Speaking of the U.S. Marshals Service (did you buy some of Bernie Madoff's crap from them this weekend?), another of the service's programs has also proven wildly popular. Five years ago, the service started "Fugitive Safe Surrender," a program that allows people wanted for nonviolent crimes to surrender in exchange for favorable treatment, meaning they can usually avoid jail time. A Safe Surrender program in Franklin Somerset County, New Jersey, turned out to be one of the most successful ever, with 3,901 people turning up, twice the expected number, over a four-day period.

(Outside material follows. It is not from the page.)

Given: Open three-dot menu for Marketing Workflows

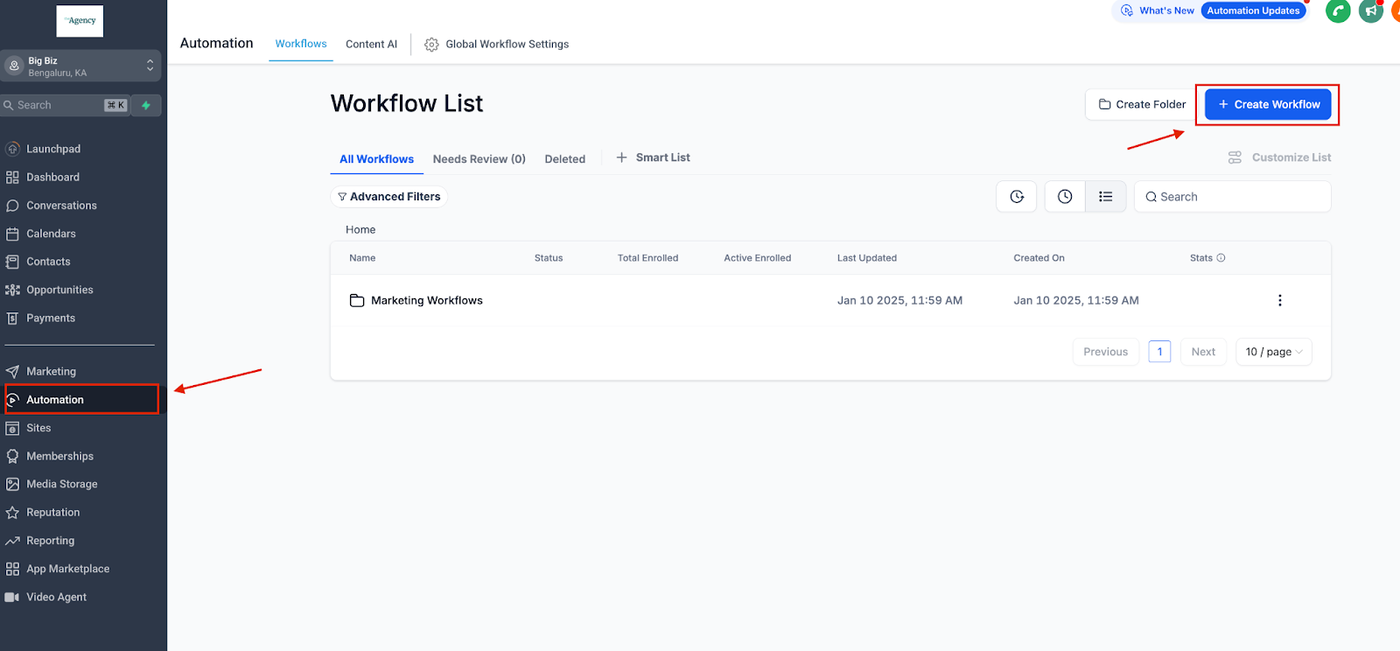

In fact, this was such a successful event that 550 people showed up who had not done anything wrong.
Or, at least, there was no warrant out for their arrest. I imagine some awkwardness followed:
"Hi, here to turn myself in."
"Hm. Your name's not on the list. What did you do?"
"Oh, uh, nothing. Sorry, I had myself confused with someone else."
That apparently happened about once every five minutes for four days.
"For some people," said state parole board spokesman Neal Buccino, "this seemed to be a way to check: Do I have a warrant or not? Or maybe some people didn't know they had a case dismissed." Or maybe some people had forgotten they didn't get caught?
The turnout in Franklin Somerset County was the fourth-highest among the 25 cities that have hosted Safe Surrender programs to date. Only Cleveland, Detroit, and Newark had higher numbers of uncaptured miscreants: 7400, 6600, and 4100 respectively. Even assuming 14 percent of those people also showed up unnecessarily, that's still a lot of closed cases.